History, and more specifically the loss of (and recovery of) history, also emerges as a key theme. “A Mastery of German” by Marian Denise Moore is a near-future hard-science story whose protagonist is an American project manager tasked with evaluating (and possibly cancelling) a project meant to enable the transfer of human memory for profit; at the same time, we have the counter-narrative of the protagonist’s father attempting to trace the family history, thwarted by the invisibility of Black, enslaved and working-class people. The end result explores the meaning of individual and social memory not just in the USA, but any postcolonial country. “Emily,” also by Marian Denise Moore, is the shortest piece in the book, a poem starting with a historical advertisement for the return of an escaped enslaved girl and imagining different parallel futures for her, picking up on the theme of lost history in Moore’s earlier piece for the volume. “Thresher of Men” by Michael Boatman is a deeply satisfying revenge narrative: as a goddess takes vengeance on the White residents of an American town for past atrocities, we see the hidden history of the seemingly idyllic community emerge, beginning with a recent police shooting of a young Black man but going deeper into the past as the story unfolds, revealing the murder as one horror in a long chain of atrocities extending back decades, if not centuries.

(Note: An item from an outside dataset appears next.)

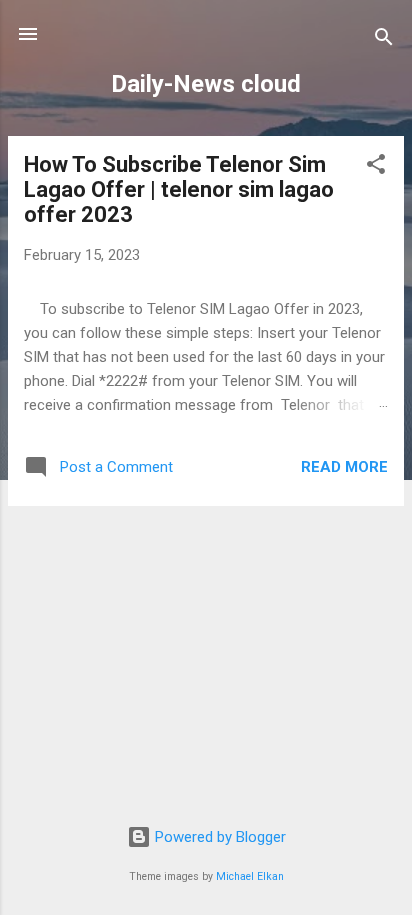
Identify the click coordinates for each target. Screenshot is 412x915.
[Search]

Finally, some stories in this collection cross genres or defy classification. “Convergence In Chorus Architecture” by Dare Segun Falowo is a strange and surreal Weird fiction piece involving quests, boneships, human-arthropod fusions; the prose is beautiful and haunting and the imagery lingers. “Clanfall: Death of Kings” by Odida Nyabundi is a post-human post-apocalyptic adventure story, which reads like the setup to what could be a very interesting series, and one hopes the author develops this universe further. Finally, “Ife-Iyoku, The Tale of Imadeyunuagbon” by volume coeditor Ekpeki Oghenechovwe Donald tells the story of a society undone by its own essentialism; as the narrative twists and turns unexpectedly, so the story shifts genre, beginning as an epic heroic fantasy, before shifting into a postapocalyptic story with echoes of The Chrysalids, and shifting again into another divine revenge narrative.

Dominion is a worthy addition to volumes like Walking the Clouds and So Long Been Dreaming which serve as introductions to postcolonial and indigenous science fictions and fantasies. The interesting range of stories, genres and themes provides a clear guideline for people looking for new work by African and African Diaspora writers in their favourite subgenres. However, the exploration and development of themes of colonialism, history, and memory, as well as the re-interpretation of colonialist sf tropes such as vampires and AI through African and/or Afrofuturist lenses, means that the volume also contributes to the ongoing dialogue on decolonising science fiction.